## [Prompt]
Can you condense the paragraph of the Silent exhibition text that begins "Silent starts with an interpretation" into a short bulleted list that keeps its main facts?

Supplied passage START

Pauline Boudry & Renate Lorenz. Silent
In partnership with the Biennale of Moving Images (Geneva)
February 24 to April 8, 2017
The Galerie de l’UQAM and the Centre d’Art Contemporain de Genève are joining forces to present in Montréal a component of the Biennale of Moving Images 2016. This first collaboration is part of an international dissemination approach for this important event that distinguishes itself from most of the existing biennales by the fact that it is exclusively made up of new works, all of which are produced by the Centre and its partners.
Among the 27 new works produced by the Biennale of Moving Images, the Galerie de l’UQAM chose the film installation Silent by Pauline Boudry & Renate Lorenz, two artists based in Berlin. Presented in an impeccably white room, Silent is interested in the aggressive experience of being constrained to silence, and in silence as an act of powerful and performative resistance.
Silent starts with an interpretation of John Cage‘s score 4´33´´ (1952). The score is conceived for any instrument and instructs its performer not to play their instrument during the entire duration of the three parts of 30s, 2m 23s and 1m 40s. In the Boudry and Lorenz installation, the musician Aérea Negrot performs the score on a rotating stage placed on Oranienplatz, a public square in Berlin where a refugee protest camp took place between 2012 and 2014. In a second part of the film, she performs a song, which has been composed for the occasion.

Supplied passage END
Given records START

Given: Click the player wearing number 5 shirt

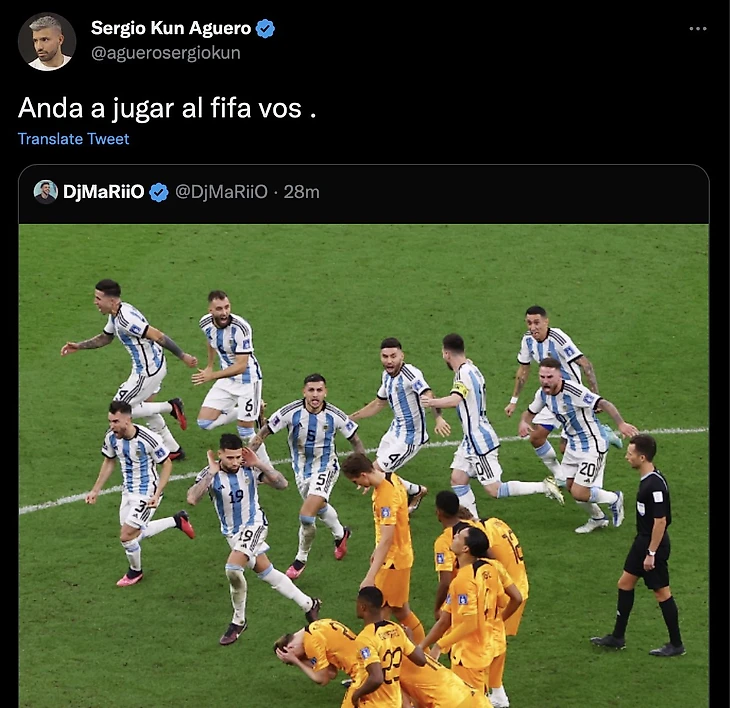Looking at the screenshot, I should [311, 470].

Given records END
Given records START

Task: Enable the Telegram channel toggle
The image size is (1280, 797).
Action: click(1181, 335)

Given records END

## [Answer space]
- Silent opens with an interpretation of John Cage's score 4´33´´ (1952).
- The score is written for any instrument and tells the performer not to play during its three parts of 30s, 2m 23s and 1m 40s.
- The musician Aérea Negrot performs it on a rotating stage on Oranienplatz. This public square in Berlin held a refugee protest camp from 2012 to 2014.
- In the film's second part, she performs a song composed for the occasion.